Rabbi Robert S. Goldstein of Temple Emanuel in Andover invited Shai Feldman and Mohammed Samhouri, prominent scholars from Brandeis University’s Crown Center for the Middle East Studies, on April 10 to provide their academic perspectives on the situation in Israel, the West Bank and the Gaza Strip. Goldstein said he organized the event because he felt that the conflict was never debated in the town by experts in a “serious, dispassionate way.”
Tensions first arose in Andover on Jan. 5 after the Wheels of Justice, a group consisting of unbending critics of the U.S. and Israeli governments, came to Andover High School and conducted a presentation during class time on the Israeli-Palestinian conflict and the war in Iraq. The group had originally been invited by six social studies teachers to speak to more than 200 students in late October, according to Thomas Meyers, a social studies teacher at the school who threatened a lawsuit if the Wheels of Justice was blocked from speaking.
Members of The David Project Center for Jewish Leadership later provided an Israeli perspective on the Middle East situation to students and the general public.
“Obviously, these issues are important ones, but I felt that they needed to be discussed in a way that people could understand without all of these other kinds of advocacy going on, which I thought was particularly strong at the time,” said Goldstein, noting that one positive aspect that came out of the controversy was the drafting of a school policy that will ban expressing partisan viewpoints in the classroom. “I can’t say how many people came up to me in my own congregation and said ‘We just don’t feel we know about the [Israeli-Palestinian] situation well enough.’”
Approximately 150 individuals from the community came to the temple to hear Feldman and Samhouri debate civilly.
Feldman’s opening remarks drew a chuckle from the audience: “For those who came for a Palestinian/Israeli dogfight, I have some very disappointing news for you.” He then spoke about the “big paradox surrounding the conflict,” in which “most Palestinians and most Israelis know that there really is only one solution” – two states living side by side, sharing Jerusalem, and Palestinians having the right to return to their own state.
“While the parameters to the solution are well known, no one knows exactly how to get there,” Feldman said.
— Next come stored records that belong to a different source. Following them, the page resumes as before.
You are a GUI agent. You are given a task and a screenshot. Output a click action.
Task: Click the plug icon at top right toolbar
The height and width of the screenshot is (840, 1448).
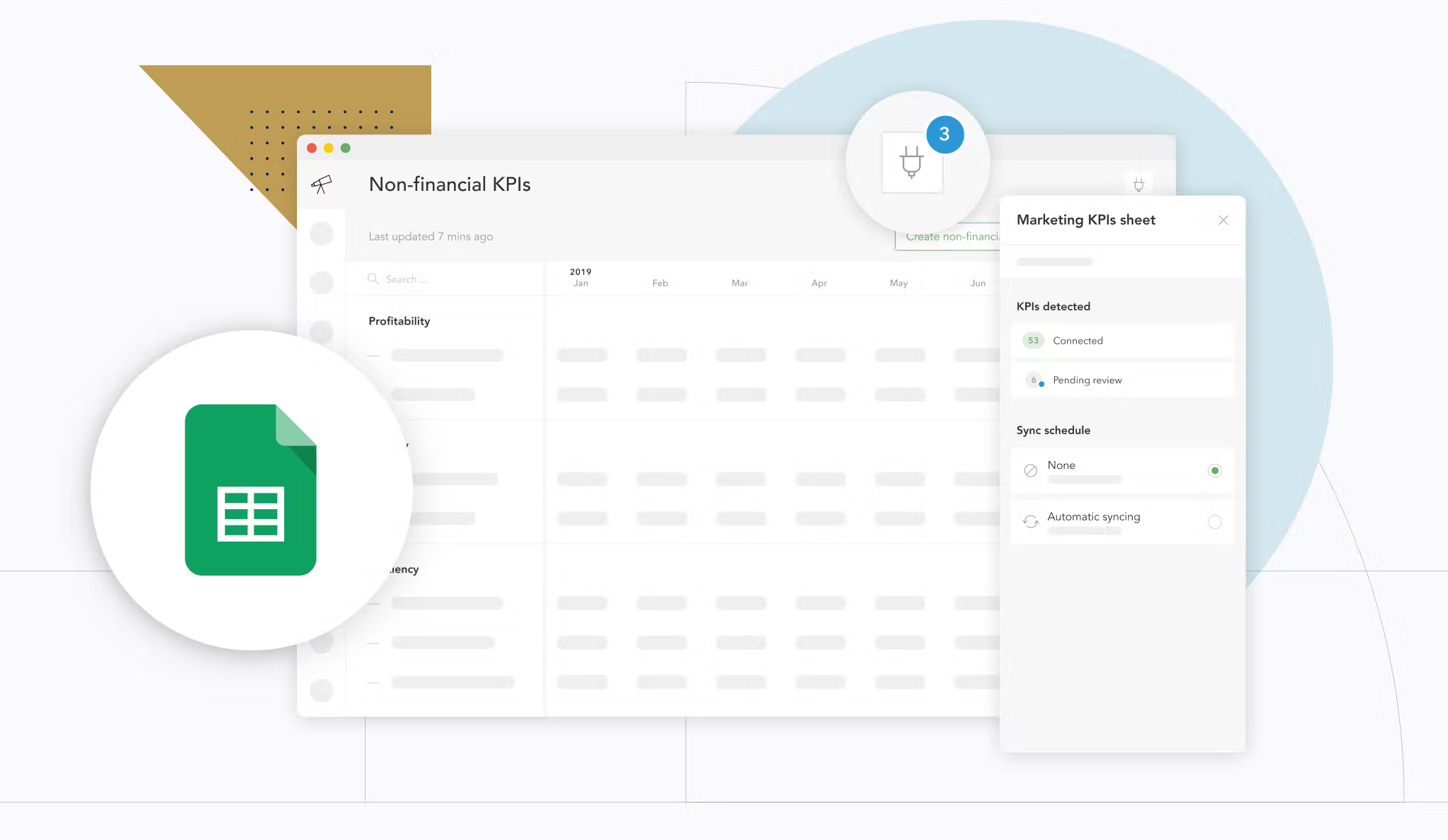click(1140, 184)
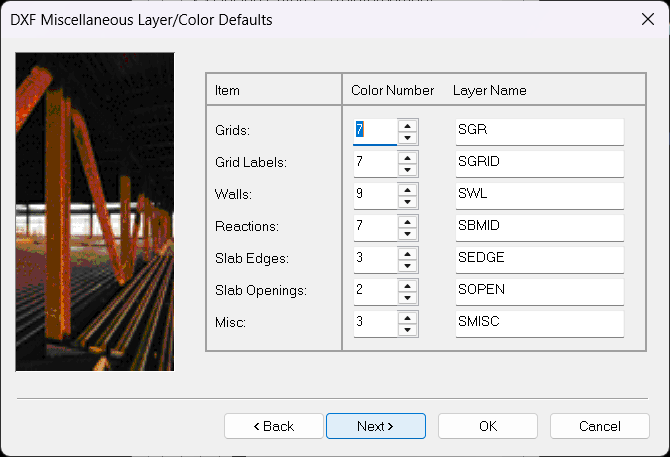670x457 pixels.
Task: Click the SBMID layer name field
Action: coord(539,227)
While Samhouri agreed with much of Feldman’s perspectives, he gave a more personal account of life in the West Bank and Gaza. He talked about the socioeconomic decline in the “occupied territories,” where water supply is limited, jobs are scarce and checkpoints limit the mobility of residents. He even said that half of Palestinian children are estimated to be psychologically traumatized, which should “prompt concern all over the U.S. about the next generation of Palestinians in the making.”
“We need a wise, committed, visionary leadership on both sides to start this journey [toward peace],” Samhouri added. “Time is rapidly running out and something needs to be done.”
Andover High Principal Peter Anderson told the Advocate in an e-mail that even though he was unable to attend the event, he said he gives the rabbi credit for bringing these two informed speakers to his temple.
Added Anderson: “In my opinion, we don’t ever do enough to thoroughly and properly bring about an understanding of other parts of the world.”